Il faudra une auscultation au scanner, avec reconstruction de l’humérus en trois dimensions, pour le confirmer et publier la trouvaille dans la revue Antiquity de décembre 2009. "L’examen écartant l’hypothèse d’une malformation congénitale, il semble que l’homme ait d’abord subi un traumatisme - coup de hache, accident... - qui a partiellement arraché l’avant-bras en brisant les os, décrit Anaïck Samzun. Les parties encore en place ont alors été sciées intentionnellement, sans doute avec une lame de silex. La découpe s’est effectuée de la face antérieure vers la face postérieure de l’os, et le poids de l’avant-bras en extension, ou peut-être la traction exercée par le chirurgien, ont rompu les derniers millimètres."

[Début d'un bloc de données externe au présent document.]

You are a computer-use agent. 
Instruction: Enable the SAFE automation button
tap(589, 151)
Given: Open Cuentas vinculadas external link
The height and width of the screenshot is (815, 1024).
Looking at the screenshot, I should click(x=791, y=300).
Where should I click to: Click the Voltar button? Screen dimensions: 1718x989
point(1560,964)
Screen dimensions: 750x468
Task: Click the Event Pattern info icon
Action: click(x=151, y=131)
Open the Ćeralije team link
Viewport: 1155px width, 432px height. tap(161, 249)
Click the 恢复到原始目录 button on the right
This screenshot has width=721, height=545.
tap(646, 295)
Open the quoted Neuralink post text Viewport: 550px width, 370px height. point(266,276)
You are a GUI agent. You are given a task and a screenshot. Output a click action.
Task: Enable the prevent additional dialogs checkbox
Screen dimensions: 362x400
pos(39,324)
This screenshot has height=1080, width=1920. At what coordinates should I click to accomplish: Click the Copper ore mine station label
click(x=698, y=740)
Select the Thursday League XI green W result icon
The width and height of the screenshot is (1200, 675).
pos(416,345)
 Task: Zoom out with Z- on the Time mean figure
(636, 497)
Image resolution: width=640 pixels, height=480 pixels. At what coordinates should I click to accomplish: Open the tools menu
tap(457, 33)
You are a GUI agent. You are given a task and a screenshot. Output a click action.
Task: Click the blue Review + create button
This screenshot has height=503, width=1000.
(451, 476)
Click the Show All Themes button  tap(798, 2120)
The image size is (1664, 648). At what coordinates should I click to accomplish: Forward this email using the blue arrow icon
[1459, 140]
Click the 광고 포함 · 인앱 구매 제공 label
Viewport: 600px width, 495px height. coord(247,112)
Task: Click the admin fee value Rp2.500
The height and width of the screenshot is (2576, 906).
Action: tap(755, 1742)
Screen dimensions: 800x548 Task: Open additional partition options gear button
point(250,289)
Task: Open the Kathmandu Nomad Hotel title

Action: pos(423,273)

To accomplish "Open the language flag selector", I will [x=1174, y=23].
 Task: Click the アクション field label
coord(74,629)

Il y a mieux. Les radios montrent que l’humérus a cicatrisé, donc que l’amputé a survécu - quelques mois ou quelques années - à l’intervention. Cela, sans trace d’infection. Ce qui signifie que le manieur de bistouri "savait aussi stopper une hémorragie et possédait une bonne pratique de l’asepsie".

Deux cas seulement d’amputation étaient jusqu’ici connus, en Europe, pour le néolithique ancien. Tous deux dans la culture du Rubané, c’est-à-dire un peu plus vieux que celui de Buthiers-Boulancourt : l’un à Sondershausen, en Allemagne, l’autre à Vedrovice, en Moravie (République tchèque). Ce n’étaient sans doute pas les premiers : la possibilité d’une telle opération a été suggérée pour deux Néandertaliens du paléolithique moyen, l’un, en Irak, doté d’un humérus atrophié, l’autre, en Croatie, privé d’une main. Mais ces exemples restent rarissimes.

Les cas de trépanation, en revanche, sont beaucoup mieux documentés, surtout pour le néolithique récent. On en recense, dans la seule Europe, près de six cents. Et, sur le site pakistanais de Mehrgarh, dans une nécropole vieille de 9 000 ans, a été exhumé un jeu de molaires dans lesquelles, pour traiter des caries sans doute, des apprentis dentistes avaient pratiqué des perforations, à l’aide de perçoirs en bois à pointe de silex probablement actionnés par un archet. Une technique empruntée aux artisans bijoutiers.

"Les hommes du néolithique, et vraisemblablement leurs aînés déjà, possédaient un savoir-faire médical et chirurgical dont nous n’avons que très peu de traces, de surcroît sur des ossements souvent mal conservés, commente la chercheuse. Quand ces interventions étaient pratiquées sur les parties molles du corps, il ne nous en reste plus aucun témoignage." Pour soulager les maux, poursuit-elle, "ils disposaient sans doute d’une pharmacopée à base de plantes, dont on sait peu de chose".

Des graines et des pollens ont été retrouvés sur de nombreux sites. Mais rien ne permet de savoir s’ils provenaient de plantes ou de fruits à usage alimentaire, ou dotés de vertus médicinales.